> [Dataset entries]:
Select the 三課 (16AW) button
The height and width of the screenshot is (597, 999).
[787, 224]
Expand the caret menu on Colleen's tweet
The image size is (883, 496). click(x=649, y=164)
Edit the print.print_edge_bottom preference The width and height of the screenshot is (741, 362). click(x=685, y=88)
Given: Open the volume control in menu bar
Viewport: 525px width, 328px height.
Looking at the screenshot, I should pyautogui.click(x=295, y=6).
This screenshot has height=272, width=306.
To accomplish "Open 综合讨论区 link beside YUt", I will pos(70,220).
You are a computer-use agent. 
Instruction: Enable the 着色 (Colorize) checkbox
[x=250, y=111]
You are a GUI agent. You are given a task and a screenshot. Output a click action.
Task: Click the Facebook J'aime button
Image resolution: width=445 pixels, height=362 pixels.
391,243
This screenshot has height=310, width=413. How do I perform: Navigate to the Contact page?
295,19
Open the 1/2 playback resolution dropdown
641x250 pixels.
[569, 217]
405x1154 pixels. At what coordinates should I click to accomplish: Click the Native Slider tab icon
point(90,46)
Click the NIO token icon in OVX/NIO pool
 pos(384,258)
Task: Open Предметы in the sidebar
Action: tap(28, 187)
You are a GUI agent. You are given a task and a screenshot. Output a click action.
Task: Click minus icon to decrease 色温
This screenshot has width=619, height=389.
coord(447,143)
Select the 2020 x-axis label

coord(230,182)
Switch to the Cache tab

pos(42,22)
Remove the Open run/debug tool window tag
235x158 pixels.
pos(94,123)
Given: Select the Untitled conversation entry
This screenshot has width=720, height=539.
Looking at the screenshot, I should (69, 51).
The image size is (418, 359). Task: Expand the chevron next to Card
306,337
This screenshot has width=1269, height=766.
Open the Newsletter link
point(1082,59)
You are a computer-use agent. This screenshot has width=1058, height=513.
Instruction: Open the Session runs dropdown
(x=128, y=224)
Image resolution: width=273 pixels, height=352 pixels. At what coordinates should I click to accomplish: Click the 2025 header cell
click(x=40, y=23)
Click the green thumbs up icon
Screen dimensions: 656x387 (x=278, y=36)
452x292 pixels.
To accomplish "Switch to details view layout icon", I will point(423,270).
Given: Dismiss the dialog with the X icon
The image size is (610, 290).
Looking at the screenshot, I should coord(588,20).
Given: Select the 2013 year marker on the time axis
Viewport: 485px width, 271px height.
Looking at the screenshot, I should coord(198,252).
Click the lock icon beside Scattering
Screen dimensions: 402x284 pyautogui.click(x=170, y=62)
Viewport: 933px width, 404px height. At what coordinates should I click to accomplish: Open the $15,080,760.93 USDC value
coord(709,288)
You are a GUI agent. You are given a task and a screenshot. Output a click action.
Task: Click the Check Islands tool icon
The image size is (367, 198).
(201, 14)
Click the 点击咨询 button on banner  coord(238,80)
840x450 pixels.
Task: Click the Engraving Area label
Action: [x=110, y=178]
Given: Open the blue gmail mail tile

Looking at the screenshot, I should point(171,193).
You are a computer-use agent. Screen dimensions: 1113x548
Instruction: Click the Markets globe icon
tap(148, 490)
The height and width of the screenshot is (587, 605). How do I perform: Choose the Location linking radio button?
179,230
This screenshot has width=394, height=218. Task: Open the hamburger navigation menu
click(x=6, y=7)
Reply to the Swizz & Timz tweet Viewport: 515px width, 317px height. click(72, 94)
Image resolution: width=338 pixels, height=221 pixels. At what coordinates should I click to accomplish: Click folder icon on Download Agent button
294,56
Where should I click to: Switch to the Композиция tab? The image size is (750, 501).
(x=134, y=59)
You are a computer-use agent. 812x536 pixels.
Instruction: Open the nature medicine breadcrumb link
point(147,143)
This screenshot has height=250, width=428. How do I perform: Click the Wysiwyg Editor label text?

> [DESCRIPTION OF THE TASK]:
Respond with one number, namely the count of lines in the entries above that hold the word "computer".

> [SOLUTION BELOW]:
4